I staggered back, bile rising in my throat. The Ledger screamed across its pages:

Debtor Identified: Ash That Clings.

Nature: Residue of faith unburned. Seeks vessel to crown.

Directive: Contain. Cost required.

The ash surged upward, forming a towering figure—hollow, faceless, a saint of soot and memory. Its arms spread wide, and flakes rained down, coating my skin. My candle-mark blazed, desperate. Seraphine roared and struck with her iron arm, but her fist passed through, scattering ash that swirled back into shape.

The Ledger inked furiously:

Balance requires truth or marrow. Choose.

I fell to my knees, ash choking my breath, filling my mouth. My marrow was gone. My bones were splintered. Only truth remained. I forced the words out, raw and jagged: "I would sacrifice every memory of myself if it meant never being your saint."

The ash screamed—a howl of countless voices shredded into dust.

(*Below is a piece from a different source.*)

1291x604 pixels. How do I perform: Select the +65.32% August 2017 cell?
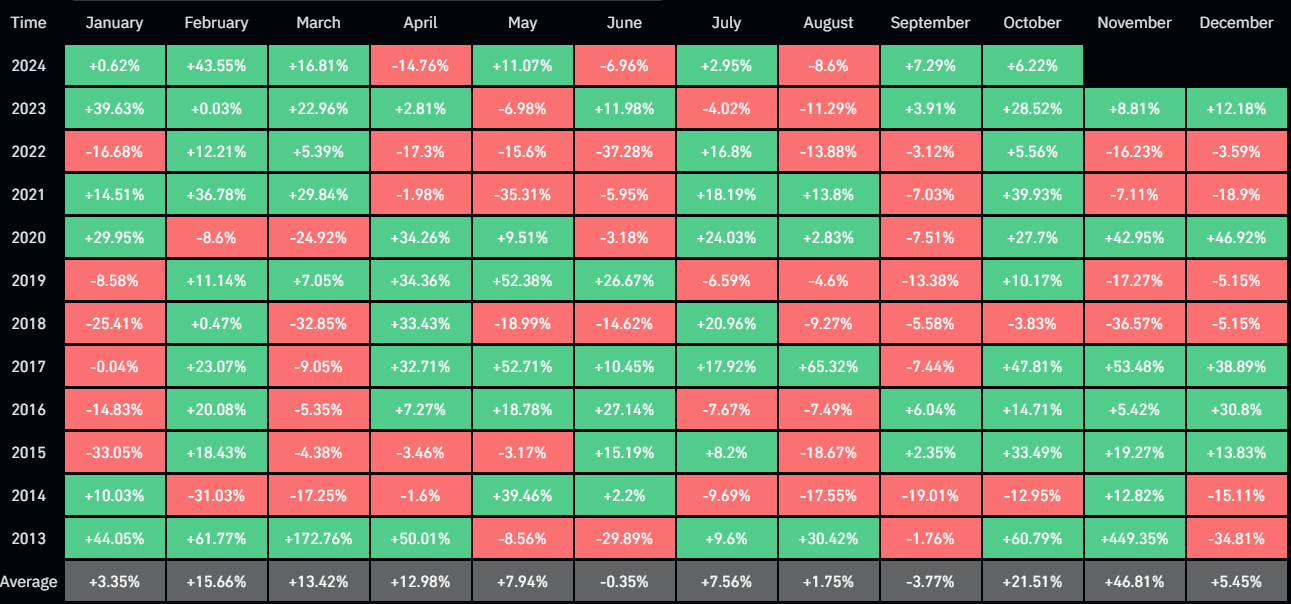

The figure cracked, fissures splitting it into shards of smoke and ember. It collapsed in a storm of soot that howled out the chapel's broken roof and scattered into the canals.

The Ledger inked its judgment:

Debtor Severed: Ash That Clings.

Balance: Partial. Residue dispersed but never gone.

Cost: One confession. Self erasure begins.

I collapsed, coughing black, vision dim. Seraphine dragged me upright, ash streaking her scarred face. Her eyes burned as she whispered: "Every truth you give them makes you less. What happens when nothing is left of Varrow?"

The Ledger pulsed one final line:

Curtain rises. The city writes the next act.